_What is needed_
Summarize the medical malpractice text below in two sentences.

Most people associate the term “medical malpractice” with something that physically injures the patient during the course of treatment, such as a botched surgical procedure, a prescription filled in error, or a misdiagnosis. In a recent post we discussed medical malpractice that occurs outside a hospital setting. But what about a doctor’s behavior that has nothing to do with the physiological aspects of the treatment?

At least one recent case has been reported in the media about doctors behaving badly while a patient is sedated, playing practical jokes and verbally disparaging the patient to other staff members. In one that case, a jury agreed that the behavior of the doctor and his staff rose to the level of medical malpractice and even defamation, awarding $500,000 to the man who was subjected to the behavior.

In that case, the patient, knowing that he would be unconscious during a colonoscopy, turned on his cellphone recorder to capture the doctor’s post-procedure instructions. Instead, the recording revealed the doctor performing the procedure saying that she should have manned the patient up a little bit in pre-op. She also commented to others assisting her that a rash appearing on the man could have been syphilis. The doctor also marked a diagnosis of hemorrhoids on the man’s chart, even though he didn’t have them.

In South Carolina, medical malpractice is defined as, “doing that which the reasonably prudent health care provider or health care institution would not do or not doing that which the reasonably prudent health care provider or health care institution would do in the same or similar circumstances.”

Note that the law doesn’t specifically limit the behavior to an actual part of the procedure which could certainly open the door for liability for this type of behavior.

Medical malpractice cases can be difficult to navigate in South Carolina. Before going to court, South Carolina requires that the parties meet in some form of alternative dispute resolution such as mediation or arbitration. If the suit makes it past that step, then a Notice of Intent to File Suit along with the opinion of an expert supporting the claim of malpractice must be filed.

Given the procedural red tape, along with the various natures of malpractice claims, the assistance of an attorney experienced in South Carolina medical malpractice litigation can be an important part of recovering an award.

_Recorded data_

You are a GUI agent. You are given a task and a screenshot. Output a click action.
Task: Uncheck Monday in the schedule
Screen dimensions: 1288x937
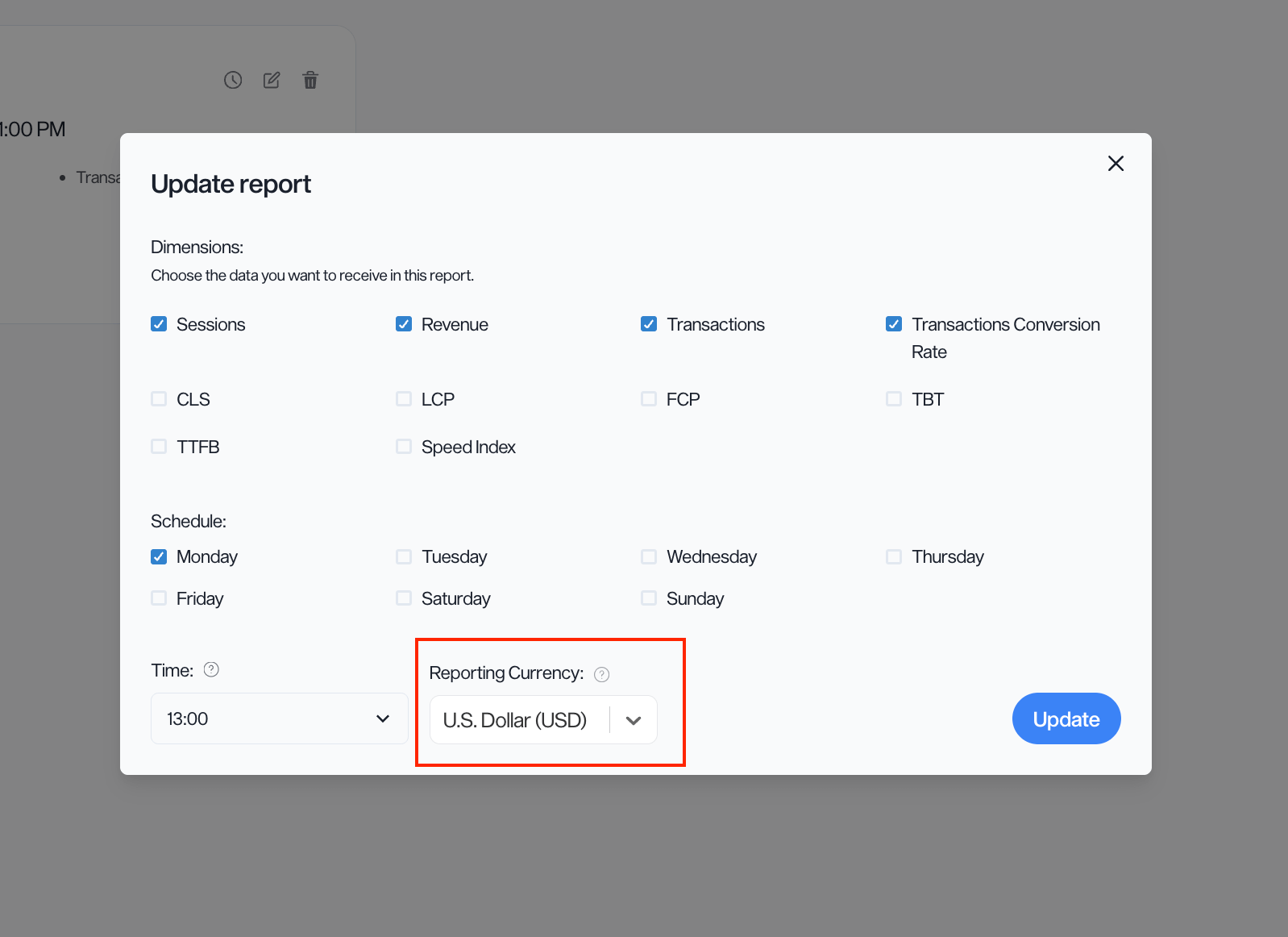(160, 556)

_Solution_
A jury awarded $500,000 to a patient whose cellphone recording of his colonoscopy captured the doctor disparaging him while he was sedated, finding that the behavior rose to the level of medical malpractice and defamation. South Carolina's definition of malpractice does not limit it to an actual part of the procedure, and a malpractice suit there requires alternative dispute resolution before going to court, followed by a Notice of Intent to File Suit with an expert's supporting opinion.